The firm's decision to remove the stock's rating comes after Israeli software provider Nice Systems (NICE) announced it will acquire the Midvale, UT-based cloud software solution provider for about $940 million by the end of the year, Reuters reported.
Last Wednesday, Nice announced it will pay inContact $14 per share in cash and finance the merger with cash on hand as well as debt of up to $475 million, according to Reuters.
"We think odds are low that another bidder will emerge owing to a fair price, in our opinion, that is a 55% premium to the last trading day prior to the bid," Oppenheimer analysts said in an investor note.
The firm does not foresee any regulatory issues with the merger.
Meanwhile, shares of inContact are rising by 0.11% to $13.88 late Monday morning.
Separately, TheStreet Ratings rated inContact as a "hold" with a score of C-.

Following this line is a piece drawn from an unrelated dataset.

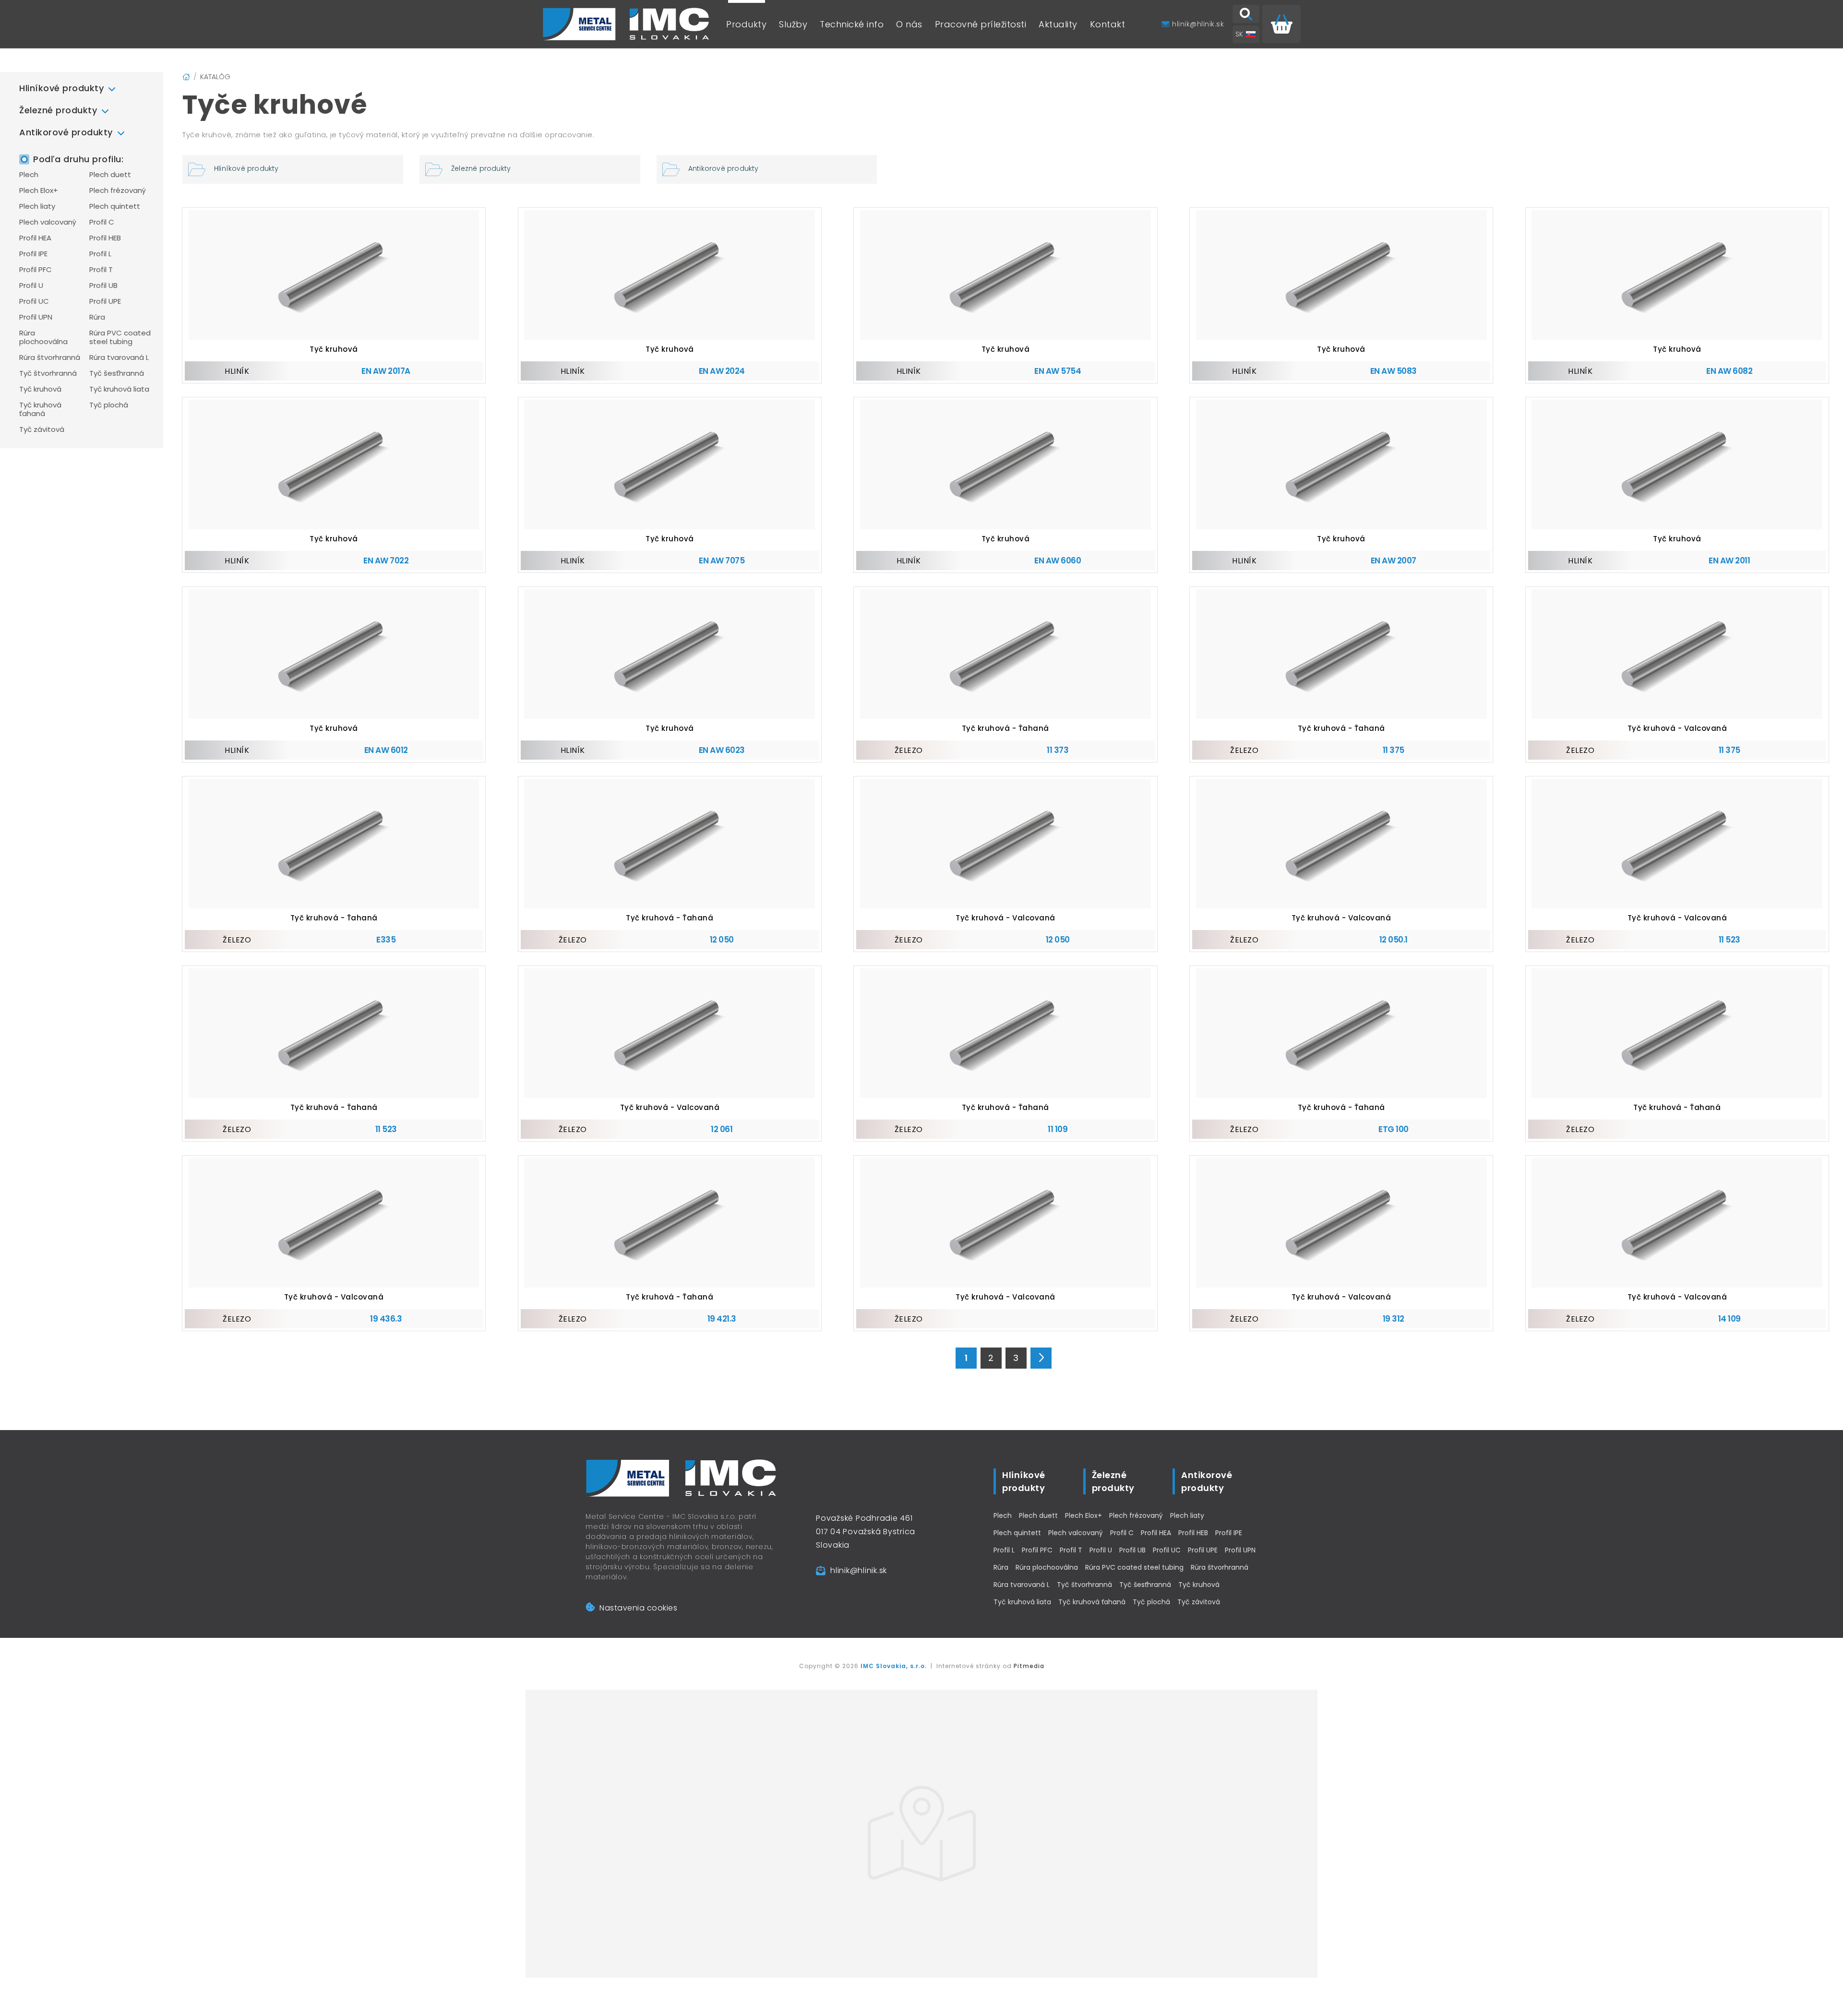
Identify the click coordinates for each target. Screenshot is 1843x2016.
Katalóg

TheStreet Ratings objectively rated this stock according to its "risk-adjusted" total return prospect over a 12-month investment horizon.
Not based on the news in any given day, the rating may differ from Jim Cramer's view or that of this articles's author. TheStreet Ratings has this to say about the recommendation:
The primary factors that have impacted this rating are mixed - some indicating strength, some showing weaknesses, with little evidence to justify the expectation of either a positive or negative performance for this stock relative to most other stocks.
The company's strengths can be seen in multiple areas, such as its robust revenue growth, solid stock price performance and increase in net income. However, as a counter to these strengths, TheStreet Ratings finds that the company's return on equity has been disappointing.